I once heard that the description of a good salesman is the individual who can sell someone something they don’t want or need, but still make them feel as though they can’t live without it.
I never thought that I couldn’t live without popcorn. In fact, I don’t really even like it. So why did I buy a box that nearly cost me $10?
Let me start from the beginning…
First of all, I support the BoyScouts of America. I think that it’s a good cause and that – without them – a lot of boys would grow up without learning how to start a fire, pitch a tent, or tie knots. And those are important things, especially in an age in which most kids are constantly glued to their television sets. Never mind the honesty, loyalty, and lessons in walking little old ladies across the street.

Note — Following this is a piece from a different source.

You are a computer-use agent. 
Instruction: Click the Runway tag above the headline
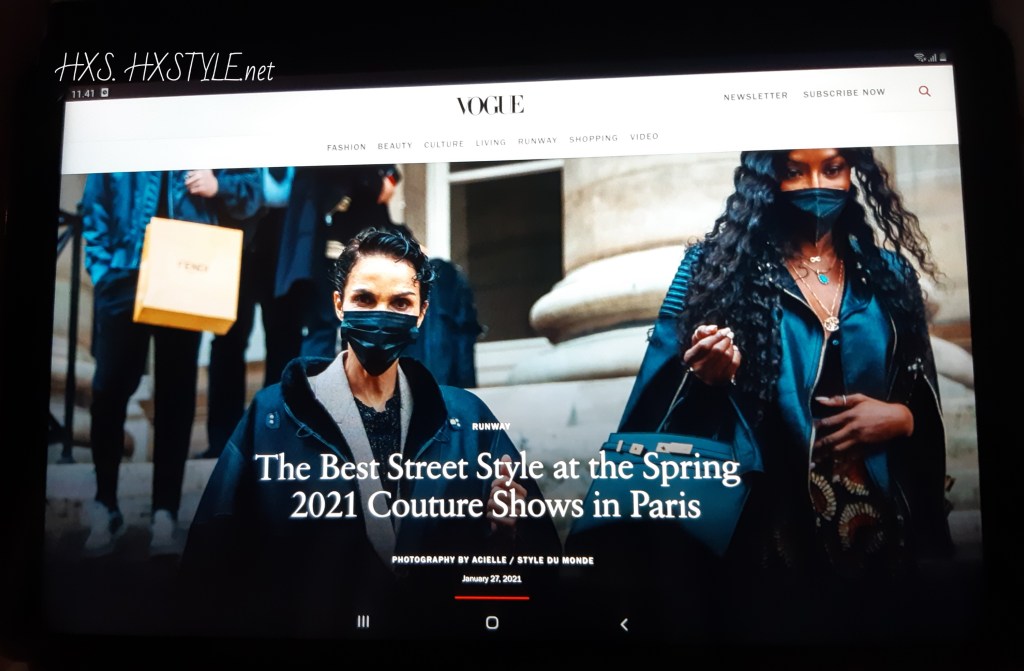[x=491, y=426]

But I think that maybe – just maybe – they’re a little bit sneaky when it comes to their fundraisers. This past experience isn’t the first time that I’ve noticed this. They hide the taller, ganglier boys in the background, keeping them at a good distance so you just notice the neat uniforms and various badges.

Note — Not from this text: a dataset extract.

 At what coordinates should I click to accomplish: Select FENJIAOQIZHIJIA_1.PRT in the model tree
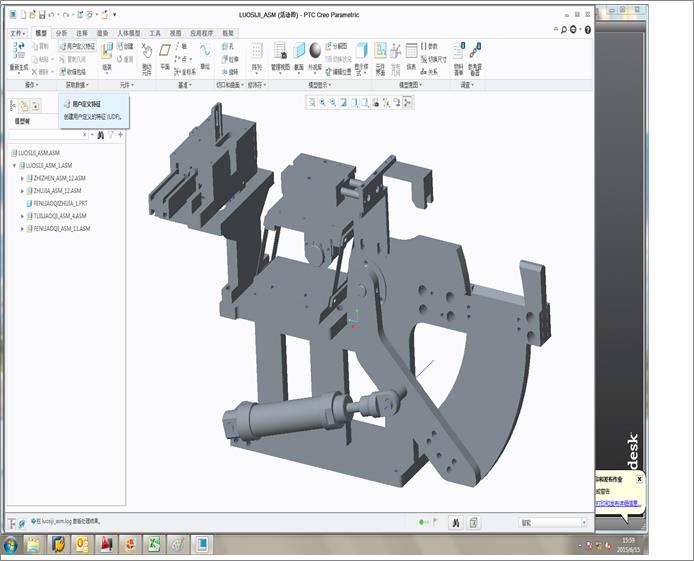[x=59, y=203]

And on the front lines, waiting to make eye contact with you the moment you step up to the store entrance, are short – often chubby – little boys with round eyeglasses and shy grins. And while the little boy says something along the lines of, “Can you please help support our camping trip,” all you hear is, “Please buy some popcorn so that I won’t have to quit the BoyScouts and join a horrible gang.”

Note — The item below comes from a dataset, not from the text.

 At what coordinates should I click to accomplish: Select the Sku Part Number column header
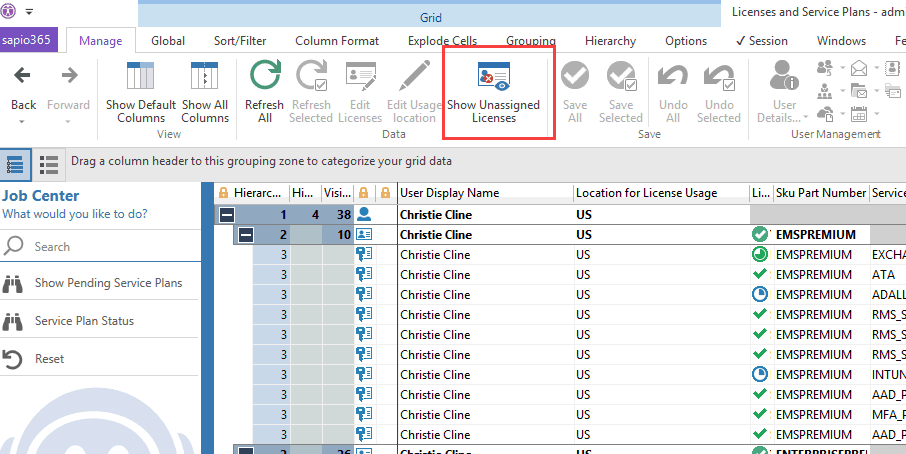pos(819,192)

And your heart melts. And suddenly, you can’t say ‘no.’ Your hands are reaching for the $10 bill you had set aside for coffee and you realize that you’d probably give him your wedding ring if it meant saving his future.
Now I guess I’m a little sheepish about this, because this isn’t the first time it has happened to me. When I was engaged over two years ago, I bought a box of popcorn and it followed me from my parent’s house to the apartment Nate and I lived in when we were first married. In fact, it lasted us through our first anniversary.
It might still be out there, as far as I know. I ended up giving it to my brother in hopes he’d finish off the unpopped bags. (Like I said, I don’t like popcorn very much).
So here I was, buying another box of popcorn, when my husband and I hadn’t even finished off the box I had bought nearly three years earlier.
“Do you want only one box,” the boy was asking me.
“Oh, yes,” I quickly replied.
“Do your friends want any?” he asked, his eyes wide behind his large glasses.
I couldn’t keep my eyebrows from rising at this one. “Hmmm, no, no, I think I’ll share this box with them.” I waved the $10 bill. “This is all I have. I’m broke.”
“You could go to the bank,” he said.
And then I realized that he wasn’t in the front lines because he was cute. He was there because he was good. Real good.
I left with only one box of popcorn… But since I had planned on leaving with no boxes, I’d have to say that he just might have been the best, little salesman I ever met.